This is the most one-sided election I have covered in my 28-year journalistic career, where there is no electoral issue except the incumbent chief minister who looms larger than life before the Congress's has-been and would-be small-timers. When a Tendulkar faces gali-mohalla bowlers a double century is certain.

In Gujarat, the Congress's electoral brahmastra was KHAM (Kshatriya, Harijan, Adivasi and Muslim). Major non-Muslim components of KHAM have migrated to the Bharatiya Janata Party under the compulsions created by the serial communal riots since 1985. The Congress has failed to reclaim them as its aggressive wooing of Muslims has put off the other three communities

In this communal polarisation, Modi has built a halo of Hindu taranhar (saviour) around himself, further consolidated by highly focused publicity campaigns like Vikas Purush, a leader with a difference.

This special chemistry with the people has allowed him to get away with riding rough-shod over BJP workers, fellow leaders and other wings of the Sangh Parivar. The Kisan Sangh's hostility cannot lose him farming community votes because farmers have prospered under Modi Raj. The Bajrang Dal and Vishwa Hindu Parishad cannot challenge him because he is perceived as Bajrang Dal Plus. Other Sangh Parivar constituents need him for survival, but the reverse is not true.

This special bond with the public helped him overcome the boycott resorted to by BJP workers during the last panchayat, municipality and municipal corporation elections. The refrain was, who will get the public to the voting booth if the party workers are not around? The voters came on their own initiative, and voted for the BJP. Through sheer charisma Modi single-handedly scored landslide victories in all three elections.

Modi's direct-dial relationship with his voters will hold good in the assembly election, bypassing the need to depend on the party to deliver the votes. If landslides could be scored in elections where he was indirectly involved, there has to be a bigger response where his leadership is directly on offer.
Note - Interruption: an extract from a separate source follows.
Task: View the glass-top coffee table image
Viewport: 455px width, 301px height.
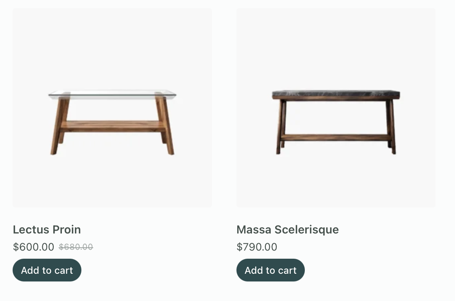Action: 112,108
No one understands the hyper-Muslim phobia of Gujarat voters than Modi, who with his Sohrabuddin comment has launched a well-crafted strategy to create a situation where voters will turn up at the voting booths on their own to reveal which side they are on. Modi knows it will be on his side. If there is penal action by the Election Commission or if a criminal case is registered against Modi, the backlash will be even bigger.

The Patel-Thakur castes' alienation is more media hype than ground reality. Modi's appeal to Hindus cuts across caste lines. Though Modi is an OBC, high caste darbar kshatriyas regard him as their leader.

Yet, there are some voters who will be overwhelmingly against Modi. They are government servants and school teachers; Muslims; BJP workers who feel Modi has totally neglected them in power-sharing.

The government servants have borne the brunt of Modi's high-geared publicity campaigns while the teachers were punished for habitual absenteeism and poor examination results of their students. Used to lax ways for years, they really detest Modi.

Muslims, for obvious reasons, do not want him as they view him as the ultimate shaitan (devil).

BJP workers realised they were no longer treated as members of the ruling party. They could not peddle influence nor were they appointed as directors in public corporations. Modi was quite happy to use bureaucrats instead. Ordinary voters who far outnumber these Modi-haters will overwhelmingly favour Modi.